-- TRECHO FORNECIDO --
★ ★ ★ ★ ★ ★ ★

Florença, cidade
toscana da Itália, mereceu um livro de Pierre Antonetti, professor de
literatura de Marselha, com o título de “A vida cotidiana de Florença no Tempo
de Lorenzo, o Magnífico”, da série a HISTÓRIA VISTA DE BAIXO, por Pier Luigi
Vercesi. Ele descreve Florença como um território muito pequeno, que
repentinamente eclodiu numa floração fantástica. A cidade era constituída por
uma comunidade muito minga, 40 mil habitantes, com o agravante de no século XV
recém tinha se recuperado da Peste que a assolava desde 1348, conforme o
Decameron de Boccaccio.
Ainda hoje qualquer
analista se surpreende e fica estupefato ao deparar repentinamente com
Florença. Há arte em toda parte: nas ruas, nos prédios, nas igrejas sem falar
nos museus. Não se sabe por onde começar, onde olhar primeiro, ou dar maior
atenção ou deter-se. Tudo é magnífico como seu líder Lourenço de Medici. E a
pergunta inevitável: mas como surgiram num só lugar e ao mesmo tempo tantos
gênios artistas e pensadores? Às margens do Arno toda cidade é uma obra de
arte. Só para citar alguns: Dante, Giotto, Leonardo da Vinci, Maquiavel,
Michelangelo. E também devemos mencionar Masaccio, Beato Angelico, Botticelli,
Ghiberti, Donatello, Verrocchio, Benvenuto Cellini, Leon Battista Alberti,
Marsilio Ficino e muitos outros. Todo este ambiente cultural costuma-se
denomina-lo de Renascimento italiano.

★ ★ ★ ★ ★ ★ ★

-- EXERCÍCIOS PROPOSTOS --
• a. Responda, com base no texto sobre Florença:
(i) Quantos habitantes tinha a comunidade que formava a cidade?
(ii) Desde que ano a Peste assolava Florença?
(iii) Em que cidade lecionava literatura o professor Pierre Antonetti?
• b. Traduza para o inglês esta frase do texto sobre Florença: "Há arte em toda parte: nas ruas, nos prédios, nas igrejas sem falar nos museus."
• c. Prolongue o texto sobre Florença a partir da última frase apresentada.

★ ★ ★ ★ ★ ★ ★

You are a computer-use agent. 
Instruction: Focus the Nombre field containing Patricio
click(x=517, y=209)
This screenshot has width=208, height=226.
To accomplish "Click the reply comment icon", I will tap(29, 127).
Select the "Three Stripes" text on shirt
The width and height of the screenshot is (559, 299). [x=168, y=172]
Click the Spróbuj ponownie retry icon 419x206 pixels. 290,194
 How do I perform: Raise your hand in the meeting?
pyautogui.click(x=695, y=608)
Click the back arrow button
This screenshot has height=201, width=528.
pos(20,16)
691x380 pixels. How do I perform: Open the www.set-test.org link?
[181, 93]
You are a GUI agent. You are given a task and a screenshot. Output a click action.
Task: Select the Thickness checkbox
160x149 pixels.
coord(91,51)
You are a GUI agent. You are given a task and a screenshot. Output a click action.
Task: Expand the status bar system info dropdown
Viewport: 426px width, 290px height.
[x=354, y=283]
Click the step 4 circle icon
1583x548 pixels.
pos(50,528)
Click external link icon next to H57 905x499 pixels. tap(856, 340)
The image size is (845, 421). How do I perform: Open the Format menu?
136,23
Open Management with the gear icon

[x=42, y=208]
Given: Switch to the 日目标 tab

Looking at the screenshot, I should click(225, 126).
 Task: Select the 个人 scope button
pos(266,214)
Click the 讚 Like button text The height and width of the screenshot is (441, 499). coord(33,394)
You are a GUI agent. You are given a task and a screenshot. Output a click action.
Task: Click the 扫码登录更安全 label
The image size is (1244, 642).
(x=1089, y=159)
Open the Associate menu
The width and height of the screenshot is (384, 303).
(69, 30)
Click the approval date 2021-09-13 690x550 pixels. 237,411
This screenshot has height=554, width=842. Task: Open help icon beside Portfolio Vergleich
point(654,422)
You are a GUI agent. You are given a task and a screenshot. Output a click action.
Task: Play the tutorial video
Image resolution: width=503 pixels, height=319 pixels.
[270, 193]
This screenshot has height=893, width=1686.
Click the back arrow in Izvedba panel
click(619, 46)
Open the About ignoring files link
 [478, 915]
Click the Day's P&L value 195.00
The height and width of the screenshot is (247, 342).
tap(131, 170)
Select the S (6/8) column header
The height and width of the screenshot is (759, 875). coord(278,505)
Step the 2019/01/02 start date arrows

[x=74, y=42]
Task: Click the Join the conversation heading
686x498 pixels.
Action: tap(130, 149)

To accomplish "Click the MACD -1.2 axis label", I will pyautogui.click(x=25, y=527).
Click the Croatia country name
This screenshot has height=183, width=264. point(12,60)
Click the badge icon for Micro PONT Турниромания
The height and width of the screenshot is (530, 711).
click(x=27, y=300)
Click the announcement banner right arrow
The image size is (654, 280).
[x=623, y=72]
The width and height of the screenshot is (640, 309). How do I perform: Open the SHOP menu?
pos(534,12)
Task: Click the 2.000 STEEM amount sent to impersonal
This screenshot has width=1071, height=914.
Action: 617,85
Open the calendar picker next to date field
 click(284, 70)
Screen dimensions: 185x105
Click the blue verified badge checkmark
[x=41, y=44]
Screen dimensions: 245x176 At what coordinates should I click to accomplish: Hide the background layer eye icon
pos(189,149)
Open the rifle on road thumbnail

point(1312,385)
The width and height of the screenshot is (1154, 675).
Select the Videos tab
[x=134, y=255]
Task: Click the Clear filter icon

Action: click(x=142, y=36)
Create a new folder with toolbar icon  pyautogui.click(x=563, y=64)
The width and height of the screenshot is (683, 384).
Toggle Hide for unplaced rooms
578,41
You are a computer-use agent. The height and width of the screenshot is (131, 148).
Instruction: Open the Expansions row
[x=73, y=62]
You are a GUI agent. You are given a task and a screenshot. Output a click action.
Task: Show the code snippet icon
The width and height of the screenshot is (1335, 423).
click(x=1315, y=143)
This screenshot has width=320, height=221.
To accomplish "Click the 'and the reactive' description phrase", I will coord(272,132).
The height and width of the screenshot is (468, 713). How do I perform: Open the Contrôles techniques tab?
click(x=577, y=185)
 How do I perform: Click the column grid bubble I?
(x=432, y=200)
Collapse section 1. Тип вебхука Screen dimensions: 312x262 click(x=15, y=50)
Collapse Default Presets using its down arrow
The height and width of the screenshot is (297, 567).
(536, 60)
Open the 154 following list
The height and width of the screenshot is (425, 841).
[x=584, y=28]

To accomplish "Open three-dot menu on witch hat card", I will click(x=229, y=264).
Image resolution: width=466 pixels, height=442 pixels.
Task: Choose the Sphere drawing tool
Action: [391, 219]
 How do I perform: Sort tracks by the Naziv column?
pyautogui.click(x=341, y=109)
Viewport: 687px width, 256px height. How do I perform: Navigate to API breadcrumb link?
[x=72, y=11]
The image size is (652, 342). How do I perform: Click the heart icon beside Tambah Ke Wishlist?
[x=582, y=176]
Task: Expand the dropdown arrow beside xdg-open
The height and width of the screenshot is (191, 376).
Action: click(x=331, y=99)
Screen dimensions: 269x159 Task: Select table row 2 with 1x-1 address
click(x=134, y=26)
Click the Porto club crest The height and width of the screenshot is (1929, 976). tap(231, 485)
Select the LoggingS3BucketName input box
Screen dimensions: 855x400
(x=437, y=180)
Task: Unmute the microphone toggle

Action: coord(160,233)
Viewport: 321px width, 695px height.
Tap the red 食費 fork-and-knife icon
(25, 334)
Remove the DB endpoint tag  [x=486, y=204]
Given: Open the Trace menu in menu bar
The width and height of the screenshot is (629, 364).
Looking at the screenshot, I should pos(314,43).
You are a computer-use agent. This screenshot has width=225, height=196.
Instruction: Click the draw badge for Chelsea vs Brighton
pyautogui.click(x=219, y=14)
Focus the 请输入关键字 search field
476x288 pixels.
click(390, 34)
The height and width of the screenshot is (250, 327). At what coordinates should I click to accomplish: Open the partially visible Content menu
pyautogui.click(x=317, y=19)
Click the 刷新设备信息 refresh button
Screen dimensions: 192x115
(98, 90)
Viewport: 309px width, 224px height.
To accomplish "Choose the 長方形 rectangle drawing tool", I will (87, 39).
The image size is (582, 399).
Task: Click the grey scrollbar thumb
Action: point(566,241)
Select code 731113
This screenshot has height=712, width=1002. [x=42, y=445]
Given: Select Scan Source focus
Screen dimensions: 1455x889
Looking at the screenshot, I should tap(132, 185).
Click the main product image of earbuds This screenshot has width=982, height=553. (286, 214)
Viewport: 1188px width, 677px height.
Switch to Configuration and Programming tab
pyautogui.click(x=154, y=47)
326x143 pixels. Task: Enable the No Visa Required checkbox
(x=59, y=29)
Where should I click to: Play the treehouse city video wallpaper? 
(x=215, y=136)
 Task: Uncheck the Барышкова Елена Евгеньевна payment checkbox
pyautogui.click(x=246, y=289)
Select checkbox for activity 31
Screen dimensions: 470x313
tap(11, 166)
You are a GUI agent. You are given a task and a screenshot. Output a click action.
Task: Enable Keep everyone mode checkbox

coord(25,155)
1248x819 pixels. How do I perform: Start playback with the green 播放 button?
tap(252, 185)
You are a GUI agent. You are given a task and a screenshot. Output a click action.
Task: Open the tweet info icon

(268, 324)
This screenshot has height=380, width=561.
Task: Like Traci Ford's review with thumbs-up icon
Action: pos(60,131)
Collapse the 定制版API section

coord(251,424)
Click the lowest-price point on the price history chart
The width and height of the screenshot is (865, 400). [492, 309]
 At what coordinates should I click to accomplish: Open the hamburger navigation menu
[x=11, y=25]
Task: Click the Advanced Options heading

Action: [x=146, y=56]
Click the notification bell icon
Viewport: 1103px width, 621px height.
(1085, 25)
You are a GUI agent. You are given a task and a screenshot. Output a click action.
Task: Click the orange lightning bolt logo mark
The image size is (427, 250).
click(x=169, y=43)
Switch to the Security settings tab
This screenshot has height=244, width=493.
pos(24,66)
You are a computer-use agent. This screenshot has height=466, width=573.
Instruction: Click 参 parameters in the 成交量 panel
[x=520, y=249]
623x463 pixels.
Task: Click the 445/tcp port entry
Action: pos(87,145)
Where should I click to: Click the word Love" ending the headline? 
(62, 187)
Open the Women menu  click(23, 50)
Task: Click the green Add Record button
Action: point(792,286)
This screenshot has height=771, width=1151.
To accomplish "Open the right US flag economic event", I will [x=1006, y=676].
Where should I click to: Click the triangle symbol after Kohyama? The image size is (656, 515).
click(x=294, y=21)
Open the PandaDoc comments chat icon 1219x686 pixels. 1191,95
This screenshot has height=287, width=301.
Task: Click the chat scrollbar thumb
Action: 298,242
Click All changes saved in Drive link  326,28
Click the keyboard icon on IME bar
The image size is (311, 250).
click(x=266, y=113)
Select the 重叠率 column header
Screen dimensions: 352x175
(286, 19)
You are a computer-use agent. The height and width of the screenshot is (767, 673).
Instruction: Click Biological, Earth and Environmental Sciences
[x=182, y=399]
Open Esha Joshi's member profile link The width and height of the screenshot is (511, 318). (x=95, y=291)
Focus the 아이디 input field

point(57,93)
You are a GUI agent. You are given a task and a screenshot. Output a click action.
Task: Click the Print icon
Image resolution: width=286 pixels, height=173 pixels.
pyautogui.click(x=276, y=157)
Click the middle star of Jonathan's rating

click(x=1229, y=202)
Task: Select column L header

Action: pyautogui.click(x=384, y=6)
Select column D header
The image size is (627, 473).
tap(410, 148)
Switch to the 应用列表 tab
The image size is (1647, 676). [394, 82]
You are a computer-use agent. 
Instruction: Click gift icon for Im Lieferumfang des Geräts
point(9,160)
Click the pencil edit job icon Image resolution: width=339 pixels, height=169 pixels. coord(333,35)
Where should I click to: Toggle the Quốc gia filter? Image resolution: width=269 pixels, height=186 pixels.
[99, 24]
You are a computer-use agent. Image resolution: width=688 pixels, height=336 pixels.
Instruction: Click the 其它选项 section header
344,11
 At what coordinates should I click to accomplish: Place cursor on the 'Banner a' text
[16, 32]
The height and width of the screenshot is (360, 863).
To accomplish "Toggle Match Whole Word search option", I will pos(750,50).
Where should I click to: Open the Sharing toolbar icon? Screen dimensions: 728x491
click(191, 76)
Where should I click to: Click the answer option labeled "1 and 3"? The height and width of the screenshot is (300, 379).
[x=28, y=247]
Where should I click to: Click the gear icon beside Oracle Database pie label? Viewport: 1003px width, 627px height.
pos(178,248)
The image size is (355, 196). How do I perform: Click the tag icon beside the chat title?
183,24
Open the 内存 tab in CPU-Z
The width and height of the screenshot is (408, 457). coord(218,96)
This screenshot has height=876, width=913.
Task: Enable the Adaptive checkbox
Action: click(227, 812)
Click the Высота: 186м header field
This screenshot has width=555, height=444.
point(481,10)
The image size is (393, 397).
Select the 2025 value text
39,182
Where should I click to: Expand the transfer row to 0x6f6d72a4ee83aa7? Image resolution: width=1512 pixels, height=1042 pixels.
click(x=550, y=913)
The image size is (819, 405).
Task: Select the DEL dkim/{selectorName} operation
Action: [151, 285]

★ ★ ★ ★ ★ ★ ★

-- RESPOSTAS DOS EXERCÍCIOS --
• a.
(i) 40 mil habitantes.
(ii) Desde 1348.
(iii) Em Marselha.

• b. There is art everywhere: in the streets, in the buildings, in the churches, not to mention the museums.

• c.
Florença, uma
cidade republicana, mais precisamente um Principado, governada pela família
Médici, apoiada por uma oligarquia constituída de bancos, comércio e indústria.
Lourenço de Medici, o Magnífico, um homem de letras, empolgou a elite local,
nacional e até internacional em torno da arte, literatura, filosofia e
Política.
Incentivada por Lourenço a cidade sofreu uma remodelação
completa, as casas de madeira deram lugar as de pedra e tijolos, as moradias
familiares substituíram os palácios. O exemplo dos Medici foi seguido pelas
famílias Spinelli, Pitti, Strozzi, e Rucellai, entre outras.
As condições
econômicas da maioria da população parecem não ter influído no projeto
artístico de Florença. Este seguia inexorável seu objetivo: encantar a cidade.
Havia populações de “miseráveis”, pobres e modestos. O foco de Lourenço não era
solucionar a pobreza, mas ornamentar com arte a cidade. Com certeza passava ou
não pela sua cabeça: “pobres sempre tereis entre vós”. Beleza não cai do céu, se
não for conquistada, de per si não virá.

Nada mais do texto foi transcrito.